I didn’t love their entire first album, but I did outright LOVE the song “Love and Death” (…love and death are always on my mind…). I probably won’t buy the new one.

Wait, Wait…May 7th edition

The Mayor of Washington was pretty entertaining.
The female panelist was obviously a crazed conservative as she claimed that at the correspondent’s dinner the President was actually funny (if by funny you mean “stupid as ever”, then yes) and Colbert wasn’t.
I’ve watched the Colbert clip quite a few times. It is damn funny if you haven’t been brainwashed by the Bushwhackers.
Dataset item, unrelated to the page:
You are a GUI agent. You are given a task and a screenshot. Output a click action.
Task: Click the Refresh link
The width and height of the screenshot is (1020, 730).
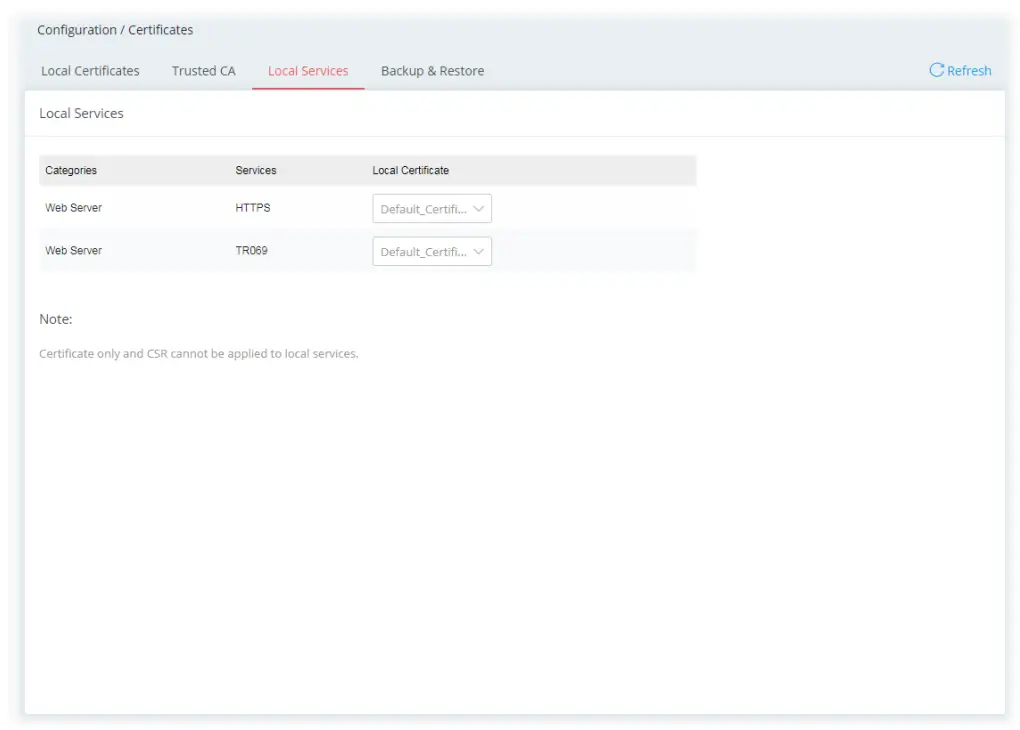click(x=966, y=70)
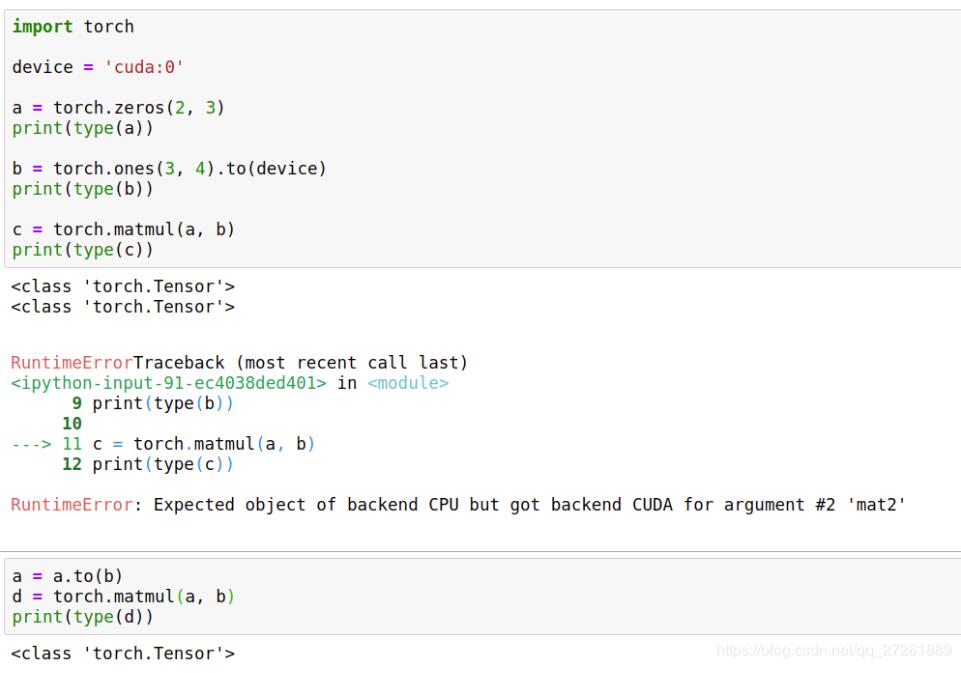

KCRW’s Bookworm: Octavia Butler.

This was recorded before she died and focuses mainly on her last novel “Fledgling”, a new take on vampires. Although I have not read anything of hers, I really enjoyed listening to what issues she’s interested in exploring in her writing in general and the way in which she came around to writing this novel specifically. (The review on Amazon rhetorically asks: “How many of our happy relationships involve a degree of dominance or dependence that we can’t acknowledge?”) But, man, this book sounds NUTS. (In a good way.)
Beyond exploring Butler’s oeuvre, thinking about this type of book in general really makes me want to reread old stuff like Bram Stoker and Mary Shelley, which I haven’t read since…the early 90s sometime I think, in grad school.